[THE PROBLEM] Render the material between the lines holding "Where should I" and "click(959, 785)", inclusive, as a Markdown table with the columns Row and Line, one row per line and blank lines skipped. Leave the pictures out.

[PROVIDED RECORDS]
☆ ☆ ☆ ☆ ☆ ☆ ☆
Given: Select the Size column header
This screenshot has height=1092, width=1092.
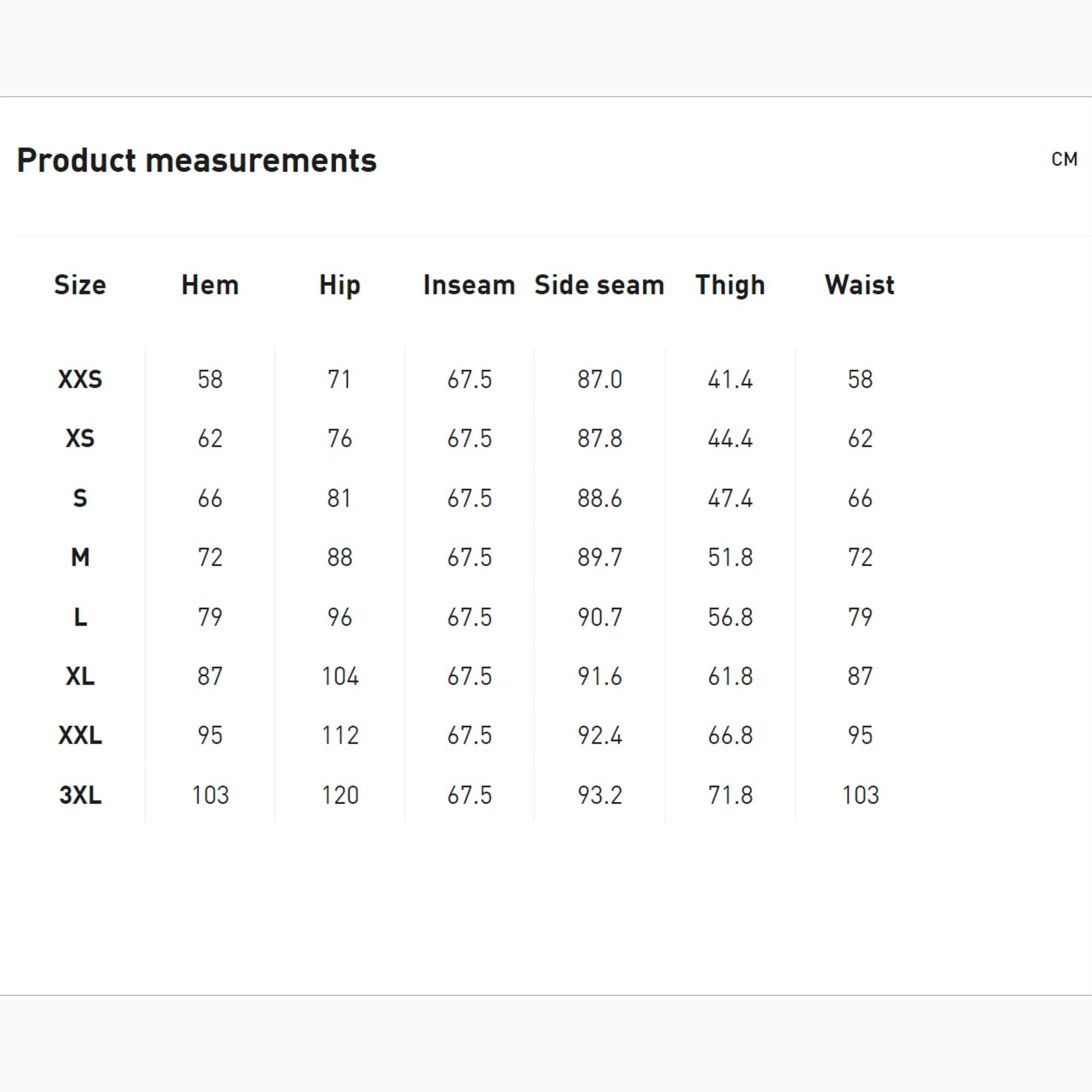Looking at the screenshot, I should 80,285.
☆ ☆ ☆ ☆ ☆ ☆ ☆
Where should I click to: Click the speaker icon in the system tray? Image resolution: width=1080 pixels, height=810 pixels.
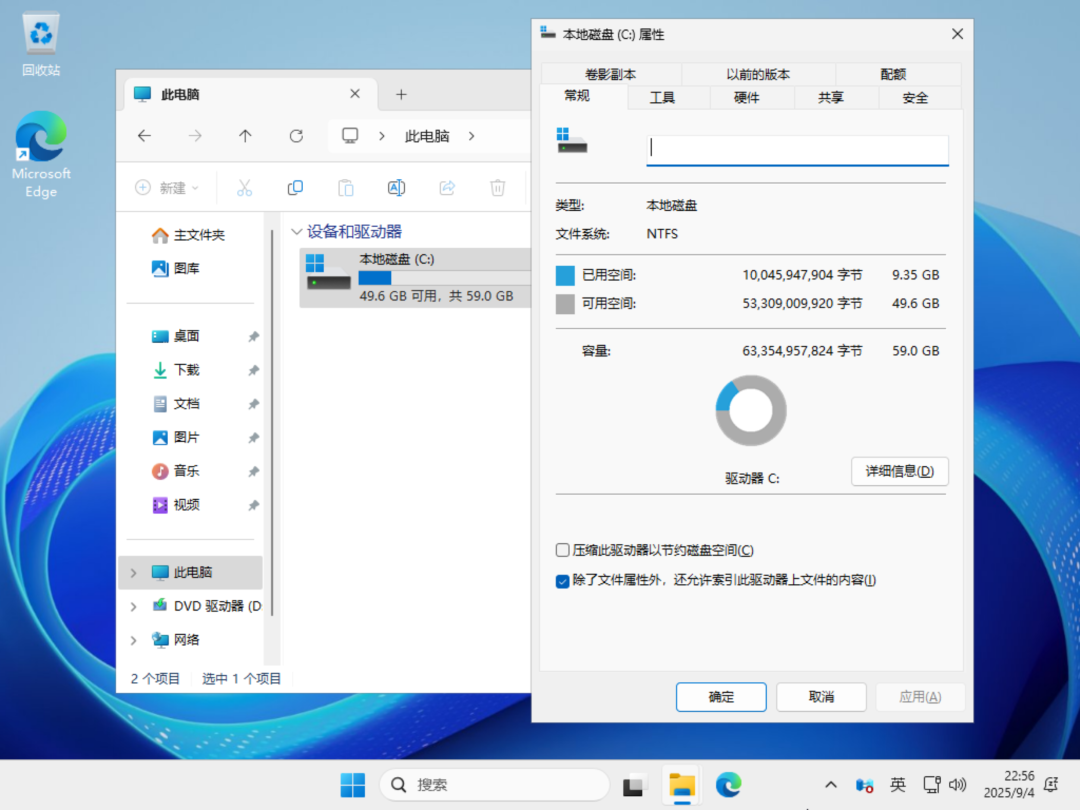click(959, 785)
☆ ☆ ☆ ☆ ☆ ☆ ☆
[THE SOLUTION]
| Row | Line |
|---|---|
| 1 | Where should I click to: Click the speaker icon in the system tray? Image resolution: width=1080 pixels, height=810 pixels. |
| 2 | click(959, 785) |